# Tasks to carry out
A – From the interview excerpt on customer service, reproduce the passage starting with "A lot of companies" and going on through "the mobile device.".
B – In the interview excerpt on customer service, on which three messaging services do folks expect to be supported?

# Extract
====

Dilawar Syed: Well I think if you are operating in this economy you have to respond to customers from the very get go. How many [people] have tweeted about a poor service experience; filled a Yelp review or restaurant review. You have to respond to a customer base that is on the go. And by the way you expect that from the other side, that customers will respond to you.

A lot of companies don’t get back to customers on Twitter until hours later or days later, or they still are not responding at the pace at which the consumers are expecting it. And by the way that phenomenon is even more so in emerging markets outside of North America and Western Europe, because for a lot of consumers their first digital experience is on the mobile device.

Folks are expecting to be supported on WeChat, on WhatsApp, on Facebook Messenger, so it’s changed the world in a very big way. What you have are tools that were built in the 90s for a very different era. And now we are in a place where you want short form communication, interactivity, response back on the mobile. At the very heartbeat in which you’re reaching over the customers.

Small Business Trends: Do you feel companies are rushing to be mobile-first without having the structure and culture to be service-focused first?

====

# Information shown
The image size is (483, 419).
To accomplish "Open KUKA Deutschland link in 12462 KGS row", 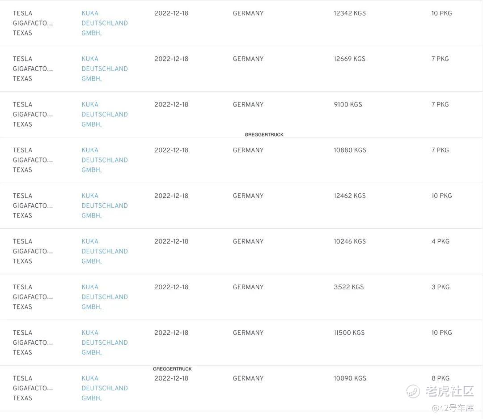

====

# Task results
A –
A lot of companies don’t get back to customers on Twitter until hours later or days later, or they still are not responding at the pace at which the consumers are expecting it. And by the way that phenomenon is even more so in emerging markets outside of North America and Western Europe, because for a lot of consumers their first digital experience is on the mobile device.

B – WeChat, WhatsApp, and Facebook Messenger.